FANTOM - Software

Mogrify
A directory of defined factors for direct cell reprogramming.
AVAILABILITY: http://www.mogrify.net/
CITATION:
Owen J L Rackham, Jaber Firas, Hai Fang, Matt E Oates, Melissa L Holmes, Anja S Knaupp, The FANTOM Consortium, Harukazu Suzuki, Christian M Nefzger, Carsten O Daub, Jay W Shin, Enrico Petretto, Alistair R R Forrest, Yoshihide Hayashizaki, Jose M Polo, Julian Gough. A predictive computational framework for direct reprogramming between human cell types
Nature Genetics 2016
DOI: 10.1038/ng.3487
CIDER
A pipeline for detecting waves of coordinated transcriptional regulation in gene expression time-course data.
AVAILABILITY: The CIDER source code and the validation datasets are available on request from the corresponding author.
CITATION:
Marco Mina, Giuseppe Jurman, Cesare Furlanello. CIDER: a pipeline for detecting waves of coordinated transcriptional regulation in gene expression time-course data. bioRxiv. DOI: 10.1101/012518
Delve
A probabilistic short read aligner used in FANTOM5 and ENCODE.

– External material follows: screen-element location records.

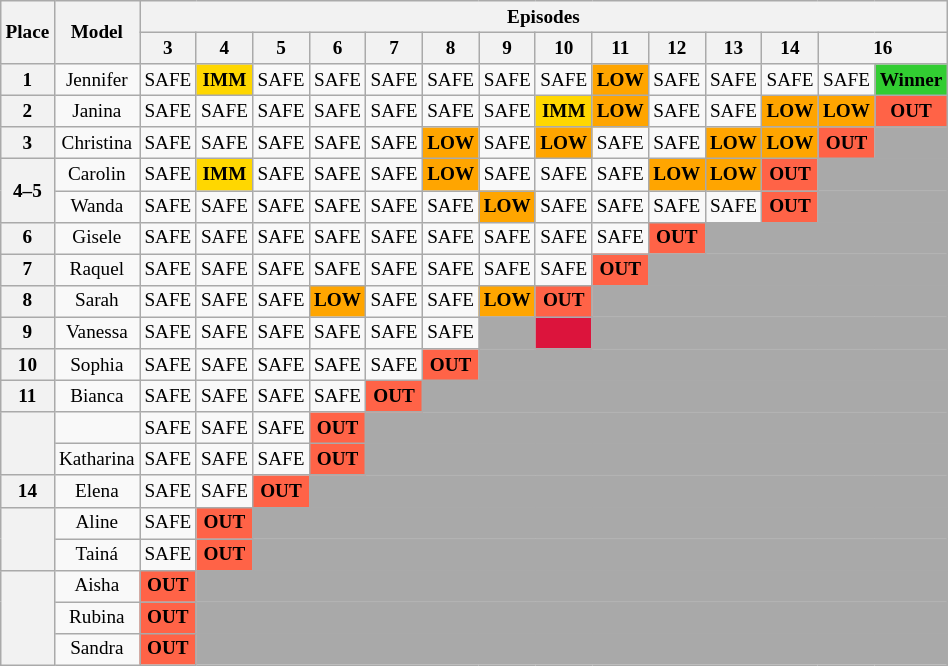
Wanda (97, 206)
Place (28, 32)
Sandra (97, 649)
Raquel (97, 270)
Jennifer (97, 80)
Aline (97, 523)
Elena (97, 491)
4 (224, 48)
Aisha (97, 586)
Episodes (544, 17)
Gisele (97, 238)
Carolin (97, 175)
Rubina (97, 618)
Vanessa (97, 333)
Sophia (97, 365)
Janina (97, 111)
13 (734, 48)
Katharina (97, 460)
2 (28, 111)
Christina (97, 143)
4–5 (28, 190)
16 (882, 48)
Sarah (97, 301)
Tainá (97, 554)
12 (678, 48)
Winner (911, 80)
5 (282, 48)
1 (28, 80)
Bianca (97, 396)
Model (97, 32)
Determine the (X, Y) coordinate at the center of the cell enclosing the given text.  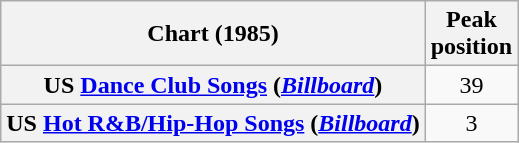
3 (471, 123)
US Hot R&B/Hip-Hop Songs (Billboard) (213, 123)
Peakposition (471, 34)
39 (471, 85)
Chart (1985) (213, 34)
US Dance Club Songs (Billboard) (213, 85)
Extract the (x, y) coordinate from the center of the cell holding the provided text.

LICENSE: GNU General Public License
AVAILABILITY:
version 0.9 delve-0.9.tgz
version 0.95 delve-0.95.tgz
CAGEr
CAGEr provides a comprehensive toolbox for analysis and visualization of CAGE (Cap Analysis of Gene Expression) sequencing data for precise mapping of transcription start sites (TSS) and promoterome mining in R. It performs identification of transcription start sites and frequency of their usage from input CAGE sequencing data, normalization of raw CAGE tag count, clustering of TSSs into tag clusters (TC) and their aggregation across multiple CAGE experiments to construct the promoterome. It manipulates multiple CAGE experiments at once, performs expression profiling across experiments both at level of individual TSSs and clusters of TSSs and exports several different types of track files for visualization in the genome browser. Methods for analysis of promoter width and detection of differential usage of TSSs (promoter shifting) between samples are also provided. The package is accompanied by data packages containing FANTOM and ENCODE CAGE data that can be readily used in R, analyzed with provided tools and integrated with other genomic data.

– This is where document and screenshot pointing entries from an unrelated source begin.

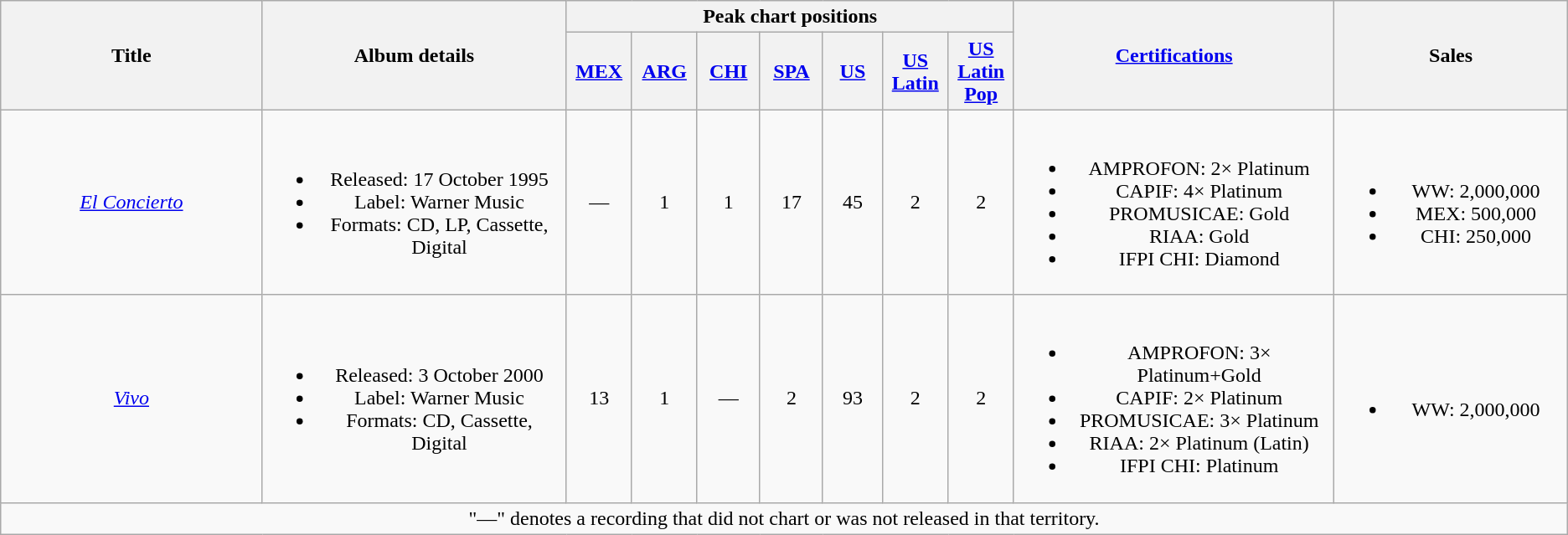
Peak chart positions (790, 17)
El Concierto (132, 203)
13 (599, 399)
Title (132, 55)
Certifications (1173, 55)
45 (853, 203)
Released: 17 October 1995Label: Warner MusicFormats: CD, LP, Cassette, Digital (414, 203)
Album details (414, 55)
Released: 3 October 2000Label: Warner MusicFormats: CD, Cassette, Digital (414, 399)
MEX (599, 71)
17 (791, 203)
USLatin (916, 71)
Vivo (132, 399)
Sales (1451, 55)
USLatin Pop (981, 71)
US (853, 71)
SPA (791, 71)
AMPROFON: 2× PlatinumCAPIF: 4× PlatinumPROMUSICAE: GoldRIAA: GoldIFPI CHI: Diamond (1173, 203)
WW: 2,000,000MEX: 500,000CHI: 250,000 (1451, 203)
ARG (664, 71)
CHI (729, 71)
AMPROFON: 3× Platinum+GoldCAPIF: 2× PlatinumPROMUSICAE: 3× PlatinumRIAA: 2× Platinum (Latin)IFPI CHI: Platinum (1173, 399)
WW: 2,000,000 (1451, 399)
"—" denotes a recording that did not chart or was not released in that territory. (784, 518)
93 (853, 399)
Detect which cell encompasses the target text, then output its [x, y] center coordinate. 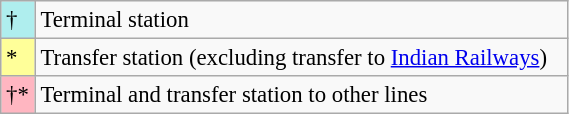
* [18, 58]
Terminal station [302, 20]
† [18, 20]
Transfer station (excluding transfer to Indian Railways) [302, 58]
†* [18, 95]
Terminal and transfer station to other lines [302, 95]
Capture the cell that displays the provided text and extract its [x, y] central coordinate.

REQUIREMENTS: R, Bioconductor
LICENSE: GNU General Public License
AVAILABILITY: http://bioconductor.org/packages/release/bioc/html/CAGEr.html
CAGExploreR
CAGExploreR is an R package that facilitates the detection and visualization of changes in the relative transcription from promoter regions in multi-promoter genes, all in the context of overall gene expression. Multiple samples can be compared simultaneously. Primarily based on the FANTOM5 promoter set definitions, however other regions such as MPromDb or user-supplied regions can also be used.
REQUIREMENTS: R version 3.0.2 or later.
LICENSE: MIT
AVAILABILITY: http://cran.r-project.org/web/packages/CAGExploreR/index.html
SAMPLE DATASET: A sample data set is included with the software package.
CONTACT: edimont@mail.harvard.edu
CITATION:
Dimont, E. et al. (2014). CAGExploreR: an R package for the analysis and visualization of promoter dynamics across multiple experiments. Bioinformatics. DOI: 10.1093/bioinformatics/btu125
RECLU
RECLU is a reproducible clustering pipeline with multiple scales using capped analysis of gene expression (CAGE). This program discoveries numerous alternative transcription start sites (TSSs) with the biological implication for your sample. This directory contains the standalone program and the package for the Moirai system.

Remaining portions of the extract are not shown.